I'm not sure if this will help at all, but I stumbled onto this question looking to solve the same (if not seemingly the same) problem in my own project.
Of course the answer to my problem turned out to be quite simple. While yours may not be so, I figure it's worth checking.
Have you cleared the parent from the bone you're trying to move?
I recently had a similar problem which turned out to be caused by accidentally activating the option to "Manipulate center points" (shortcut Alt+,). This will (as a side-effect) disable rotation and scaling in pose and object modes. It's the symbol right next to the pivot mode with the three dots above a two-sided arrow.
It's possible that you've changed a setting somewhere, but (especially if you don't know how to get to those settings anyway) I think it's more likely that you need a little more information about how rigging normally works.
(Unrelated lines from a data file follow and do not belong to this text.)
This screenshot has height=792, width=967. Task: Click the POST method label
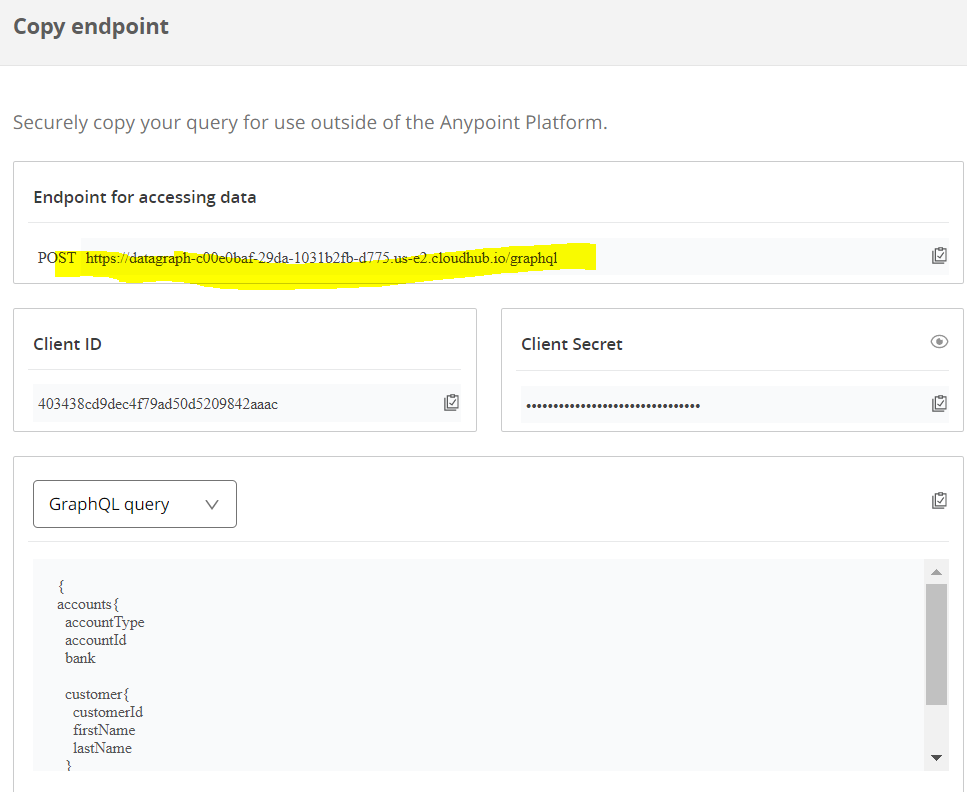pos(57,258)
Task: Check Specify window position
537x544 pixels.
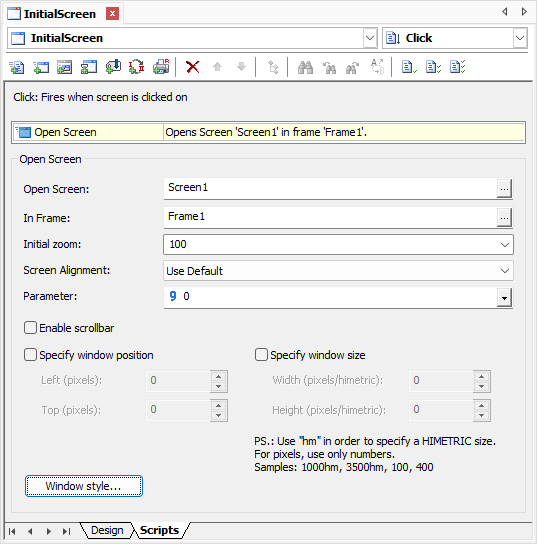Action: (x=30, y=355)
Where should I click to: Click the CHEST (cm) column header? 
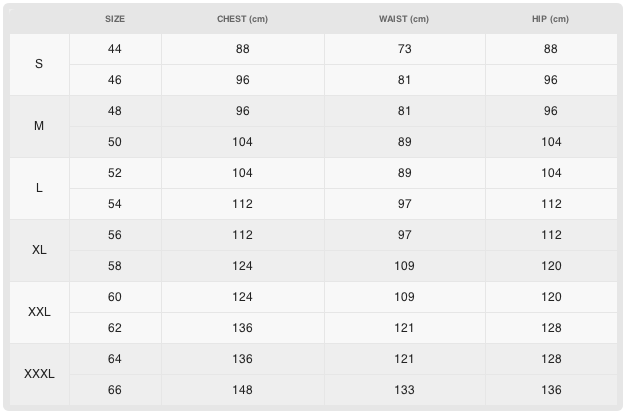coord(242,19)
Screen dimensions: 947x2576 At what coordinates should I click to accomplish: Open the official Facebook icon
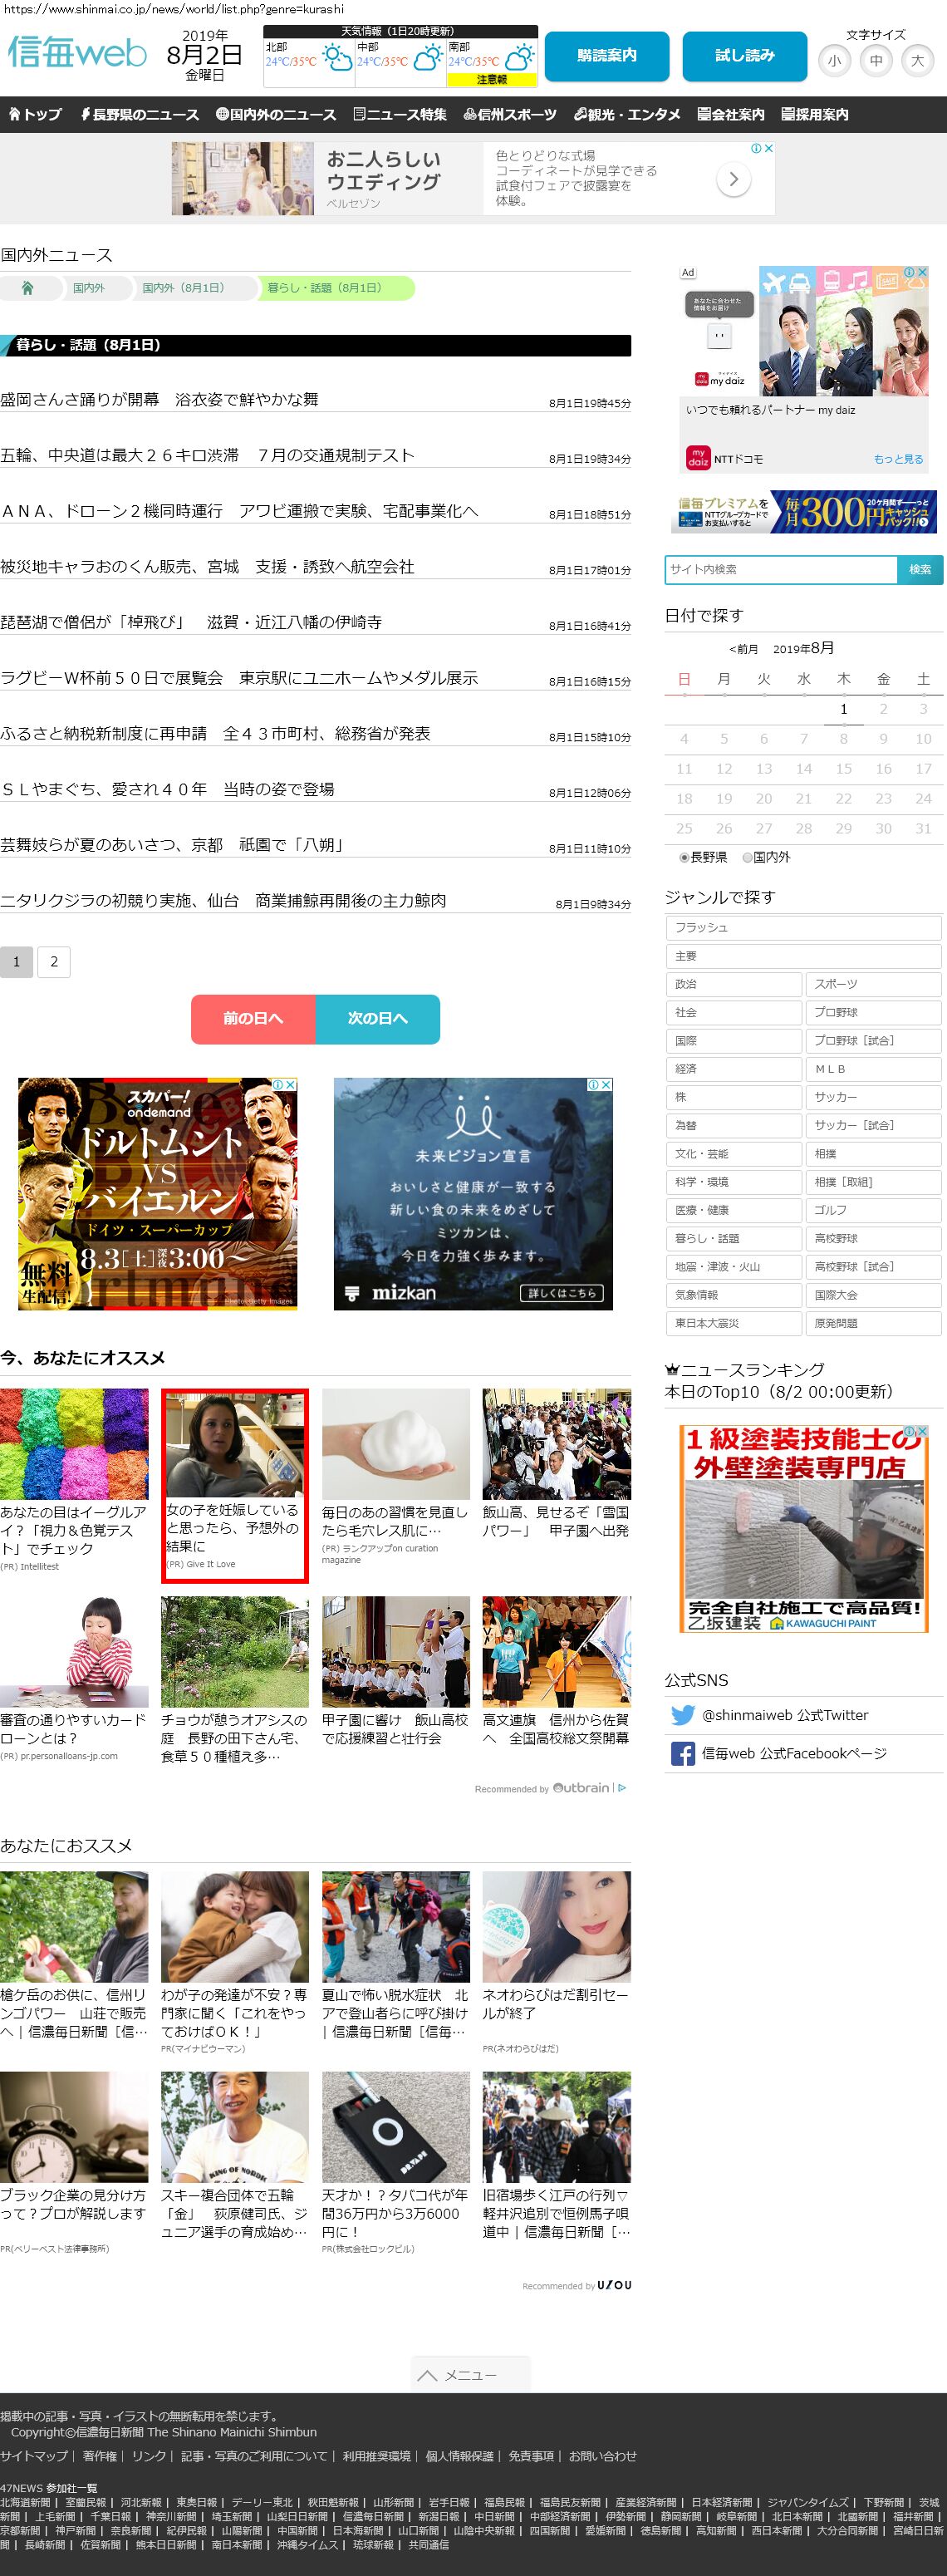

There are a number of reasons that your bones might not be moving the way you expect them to. The most likely is that you have a constraint that is limiting the way your bones can move.
One way this normally happens is if you're setting up an IK chain, then the bone at the end is the only one that will move. The bones in the middle have all been told to maintain the IK solution, which means you can't move them. This is normal.
Something similar can happen if you have other kinds of constraints set up. If you've used a constraint to tell a bone "Always point at this other object over here," then it will always point at that other object over there, even when you try to move it.
Also keep in mind that when you're creating a rig, the idea is that they are BONES like in your body, which means that they are always attached to each other (this is not always true, but is usually how characters are done). So if your forearm can't move (because you don't have it selected) and your shoulder can't move (because you don't have it selected) then if you try to move your upper arm, it's not going to go anywhere; it's locked in place because it's not allowed to influence the two other bones it's attached to. Of course, this isn't how your body works, but keep in mind that the computer is dumb. It can only make assumptions that it's been TOLD to make, and it's usually safer not to make any assumptions, so it doesn't make a bone move until you tell it exactly how to move it, either by selecting it, or by giving it rules like with a constraint.
Although I'm using anatomical illustrations, the principles apply to any other kind of rig in which your bones are attached to each other in a hierarchy.
This sounds like bones in the hierarchy are parented with connected head/tip. There are two ways to parent a bone: 'connected' and 'with offset'. 'Connected' means the head of the child bone will snap to the tip of the parent and the two bones are joined at the junction. If you try to move one, the other will be adjusted as well. 'Offset' means the two bones are still in a hierarchy, but they are not joined at the head/tip junction. The child is free to move in its parent's space in all three transforms. This is signified by a dotted line between the head of the child and tip of the parent in edit mode.
If your bones are connected, you can break this connection without breaking the parent/child hierarchy with Alt+P and choosing 'disconnect bone'. To make a parent without the snapping, simply choose 'with offset' when you parent.